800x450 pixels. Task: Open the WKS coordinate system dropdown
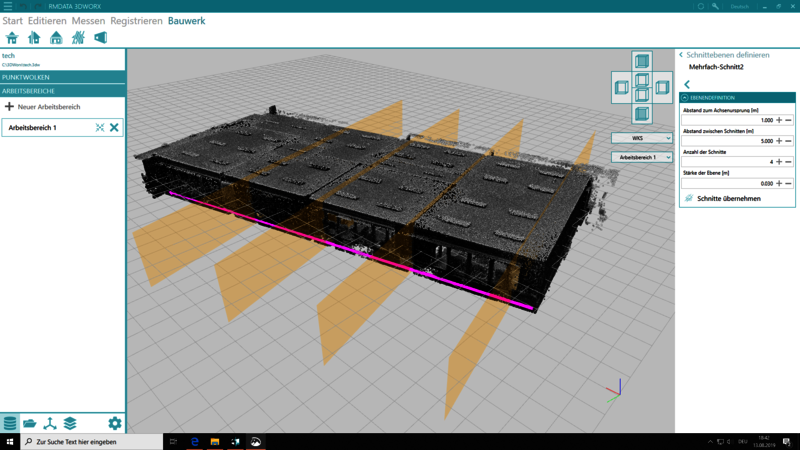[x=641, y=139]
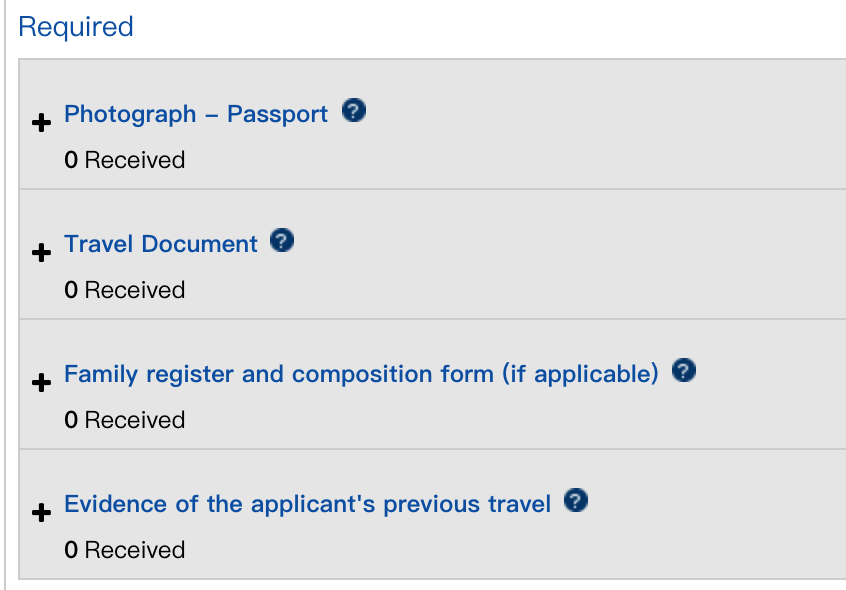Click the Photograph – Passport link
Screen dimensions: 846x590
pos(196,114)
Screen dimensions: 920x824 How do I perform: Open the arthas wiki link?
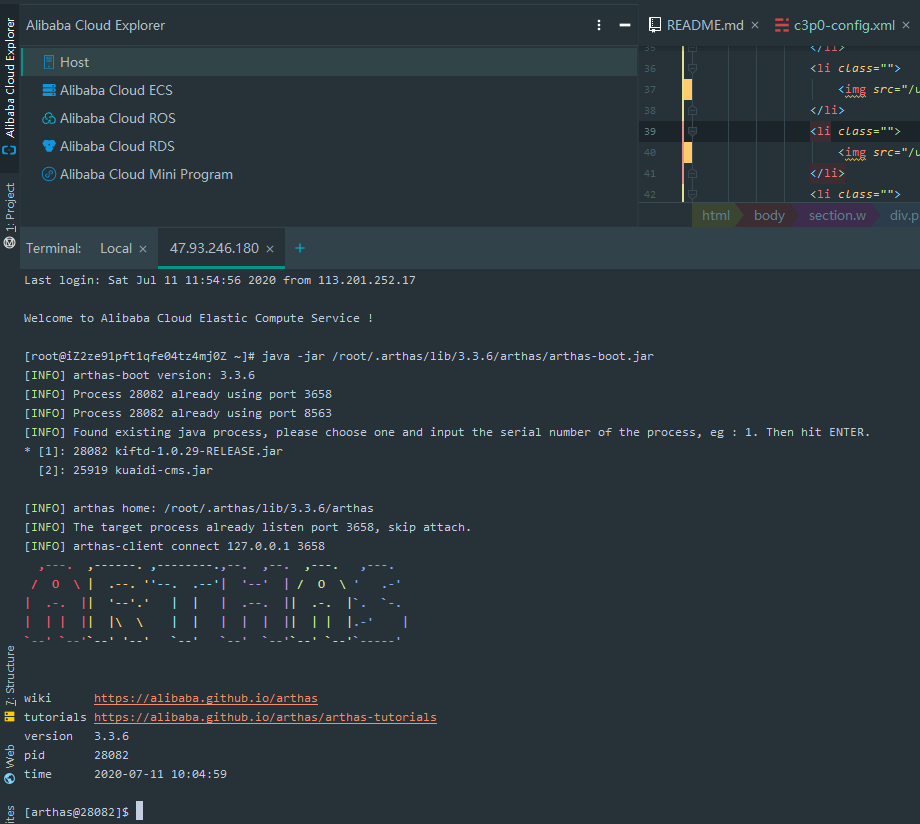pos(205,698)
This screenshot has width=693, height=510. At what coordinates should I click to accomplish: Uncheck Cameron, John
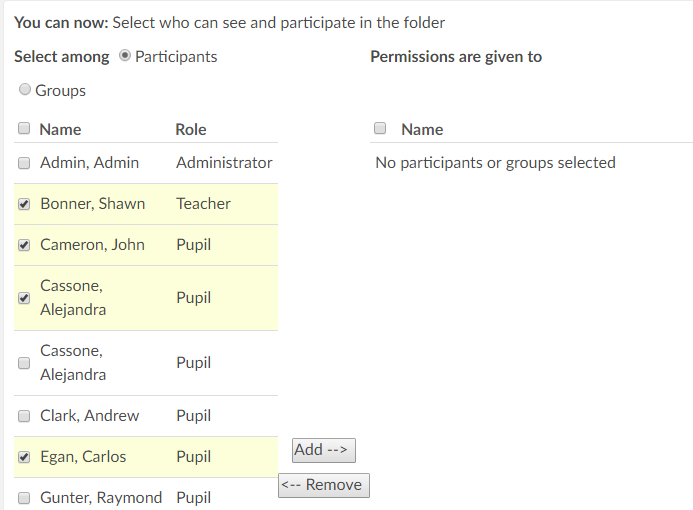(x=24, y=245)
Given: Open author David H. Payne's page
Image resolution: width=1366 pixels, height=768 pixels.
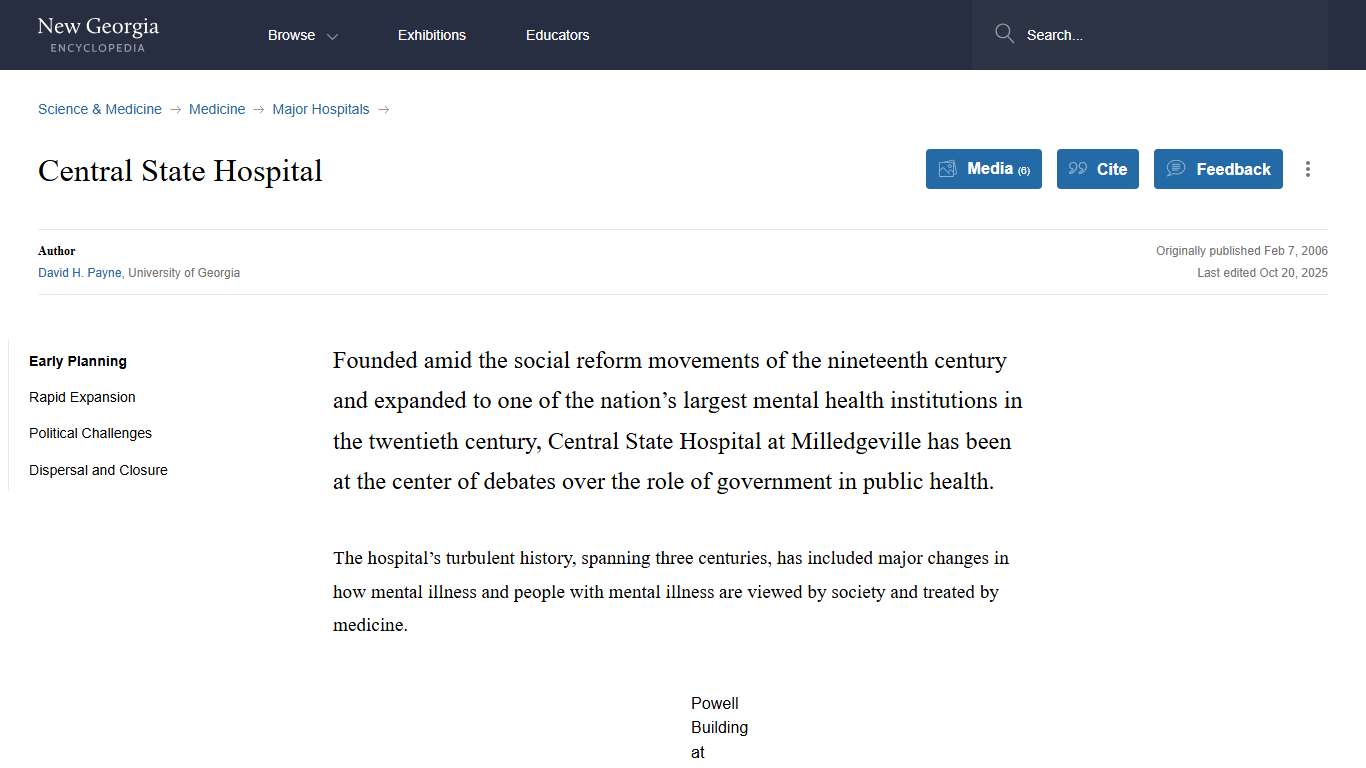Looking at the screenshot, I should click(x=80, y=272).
----
HOW TO COMPLETE THIS TASK
Set down again, exactly, every line above from the one with "Screen dimensions: 920x824" down to the one with "Given: Open author David H. Payne's page", both ends included. No pictures, and nothing else.

SOLUTION TO THIS EXERCISE
Screen dimensions: 920x824 How do I perform: Open the arthas wiki link?
pos(205,698)
This screenshot has width=693, height=510. At what coordinates should I click to accomplish: Uncheck Cameron, John
(x=24, y=245)
Given: Open author David H. Payne's page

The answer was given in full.